2022 Global Missions Health Conference

The Global Missions Health Conference (GMHC) is the largest healthcare missions conference in the world. It will be held in November in Louisville, Kentucky. A past attendee shares how, through the conference, God led him to use medical skills and talents overseas.

4 Minute Read

(Audio version of this article:)

By Daniel*

As a first-year medical student in Philadelphia in 1989, I was privileged to attend a retreat for medical and dental students and hear the testimony of Thomas and Cynthia Hale. Over the years, I was inspired by their example of following the Lord into overseas service using the gifts of medicine that God gave them and leaving with their family in the prime of their lives to go to Nepal, a very poor country.

After finishing medical school and residency, a few short-term mission trips, working, marriage, and finally preparing for long-term missionary service, I was given the second privilege to attend GMHC in Louisville, Kentucky for the first time in 2009.

It felt like home.

It was not just the awesome experience of worshipping in music and song amongst a crowd of people like in Heaven, but it was the feeling that we were one in purpose to take the Gospel to the ends of the earth. And this was done by using the skills and talents that God had been developing in us to take us on a more exciting journey. For me, that meant preparing to leave my job in the U.S., sell a home, a car, pack up our stuff, and commit to going abroad with my wife, who was pregnant at the time.

We left in early 2011, on the eve of one of the greatest winter blizzards to hit the Midwest. God gave us the grace to depart from O’Hare Airport with all our luggage and land safely in East Asia.

We served for just eight years overseas, but with a lifetime’s worth of stories and adventures to tell. That included encountering and interacting with a people group who to this day is still one of the most resistant to the Gospel.

It also included understanding about how much more I had to grow as a disciple of Christ in my own maturity as a believer, despite all the preparation.

Living in another culture, which included taking classes, speaking, writing, and reading foreign languages that one is not accustomed to at all, was quite a culture shock. But this shock led to molding and maturing me to see how God was working in the world, and especially about how I could be used as a tiny part of His Kingdom work.

> **Data below**
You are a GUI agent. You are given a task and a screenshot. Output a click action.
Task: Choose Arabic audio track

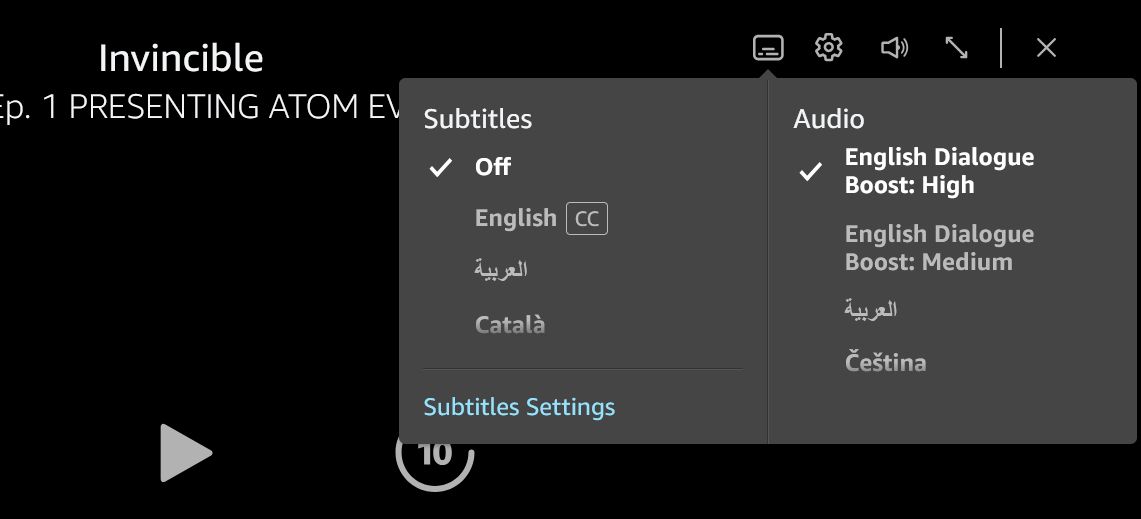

> **Required action A**
According to the missions conference testimony, in what year did the writer first attend GMHC in Louisville?
> **Required action B**
Write the next part of the missions conference testimony, picking up after its final sentence.
The listing has no connection to the text.

> **Final answer A**
2009

> **Final answer B**
As an attendee of GMHC, many times I was encouraged and inspired to know brothers and sisters with the same background and passion. In addition to meeting Dr. Hale, I was tremendously encouraged by the mentorship of Dr. Neil Thompson who understood deeply the need of balancing our role as a medical doctor while also fulfilling the duties and calling of every missionary, namely the acquisition of language and culture to a competency level required to engage with the unreached people group our team was wanting to reach.

Through GMHC, I have had the enormous privilege to be connected in relationships with several other healthcare missionaries in different parts of the world, helping me to see that the Body of Christ is truly a global community. Such relationships have blessed me to have a clearer direction in the work of the Kingdom, part of which is serving with OMF.

It has also opened the door to other opportunities I would not have had. For instance, I have been privileged to be connected to a group of veteran medical missionaries who have created a new course designed to equip and encourage health care professionals in cross-cultural work, similar to the format of the Perspectives Course. For more details, see https://www.cghiperspective.com/.

More recently, the Lord led me back to another home, which is working in a faith-based Christian health center, serving the poor in Chicago. In following the Spirit and His leading through GMHC, and serving overseas with a missions agency, God opened the door for me to return to the U.S. and work there to this day.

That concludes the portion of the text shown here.